====== Data shown ======

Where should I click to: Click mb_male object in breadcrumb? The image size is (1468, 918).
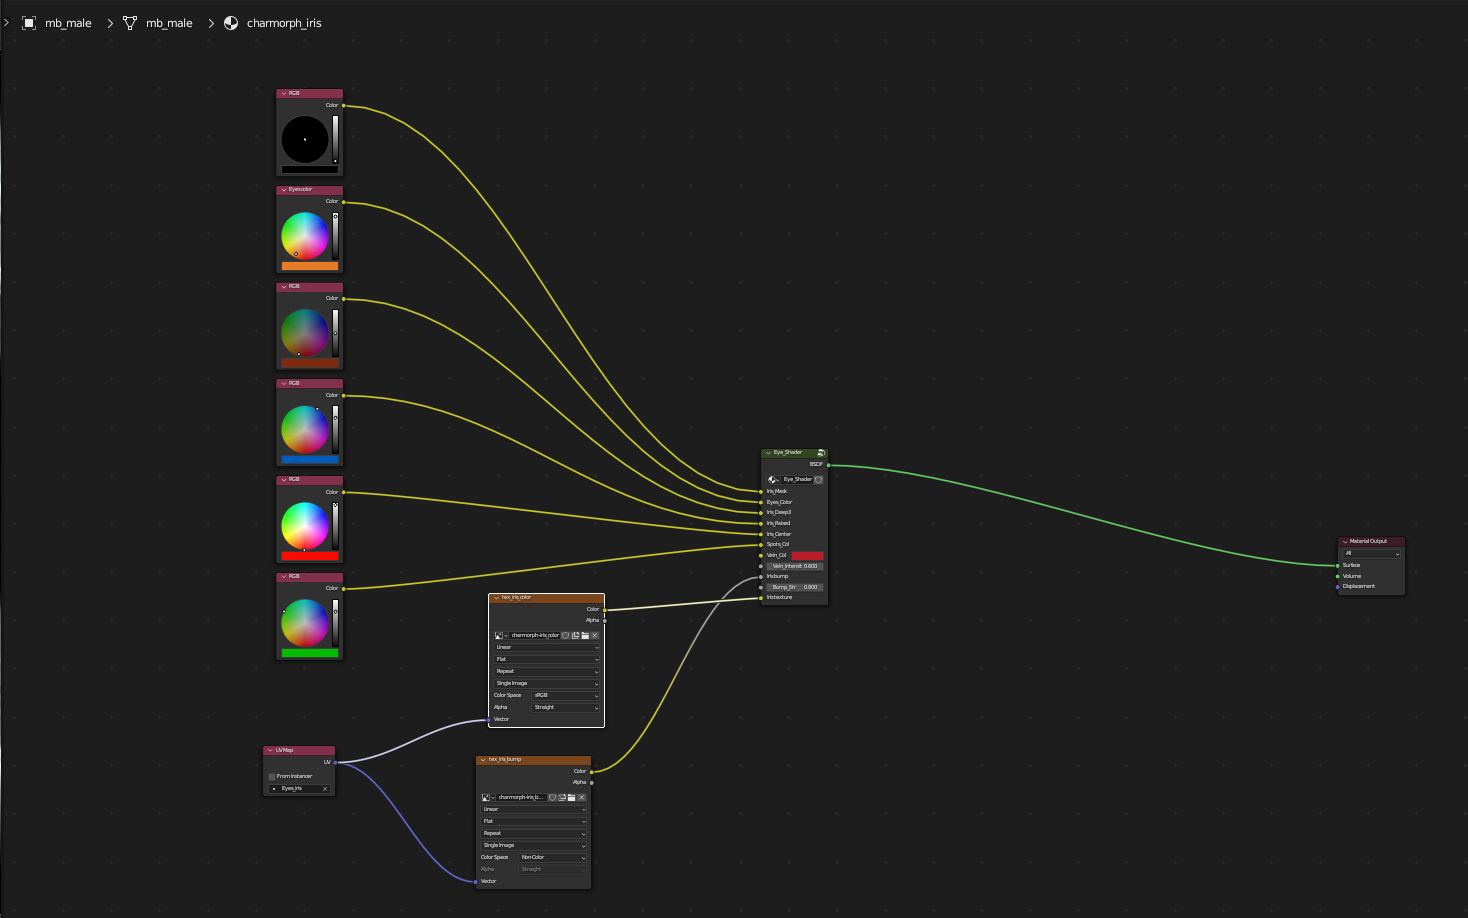click(x=68, y=23)
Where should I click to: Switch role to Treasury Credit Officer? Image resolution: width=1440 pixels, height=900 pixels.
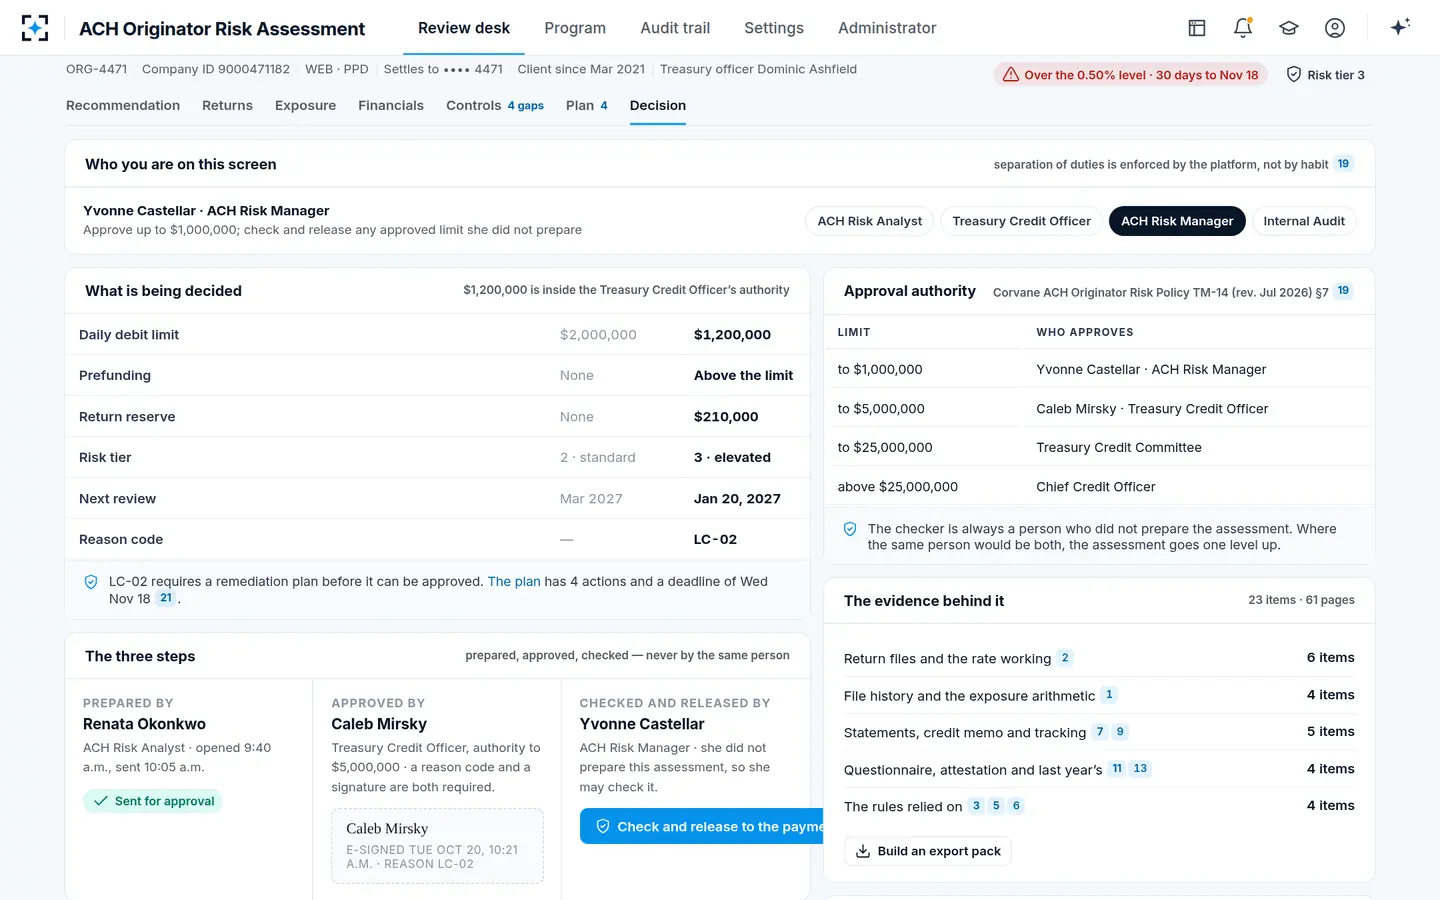(1021, 221)
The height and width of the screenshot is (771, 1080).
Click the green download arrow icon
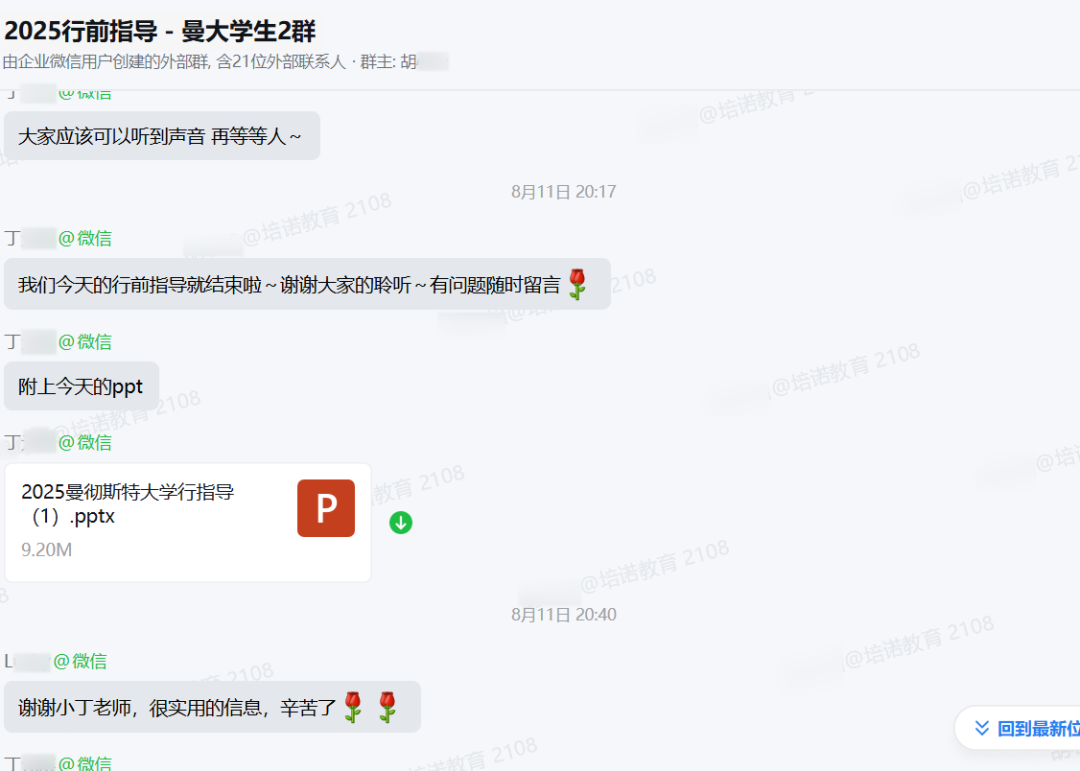(x=401, y=523)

======

** What is needed **
Copy out exactly the lines between the line containing "Where should I click to: Switch" and the end of the entries, including both, and leave the pictures behind.

** Answer box **
Where should I click to: Switch role to Treasury Credit Officer? Image resolution: width=1440 pixels, height=900 pixels.
(1021, 221)
The height and width of the screenshot is (771, 1080).
Click the green download arrow icon
(x=401, y=523)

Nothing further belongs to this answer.